[Dataset Boundary: Start]

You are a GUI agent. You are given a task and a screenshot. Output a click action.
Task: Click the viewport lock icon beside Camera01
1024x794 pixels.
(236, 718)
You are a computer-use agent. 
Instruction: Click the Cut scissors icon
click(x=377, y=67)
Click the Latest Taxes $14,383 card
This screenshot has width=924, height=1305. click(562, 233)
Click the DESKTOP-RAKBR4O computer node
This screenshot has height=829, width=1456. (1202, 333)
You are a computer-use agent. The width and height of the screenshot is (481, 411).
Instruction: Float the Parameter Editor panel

[Dataset Boundary: End]

# [Task goal]
Lines from the one containing "Instruction: Click the Cut scissors icon" through the end of the entries above must be copied exactly; include both ends and no other lines.

# [Answer to this problem]
Instruction: Click the Cut scissors icon
click(x=377, y=67)
Click the Latest Taxes $14,383 card
This screenshot has width=924, height=1305. click(562, 233)
Click the DESKTOP-RAKBR4O computer node
This screenshot has height=829, width=1456. (1202, 333)
You are a computer-use agent. The width and height of the screenshot is (481, 411).
Instruction: Float the Parameter Editor panel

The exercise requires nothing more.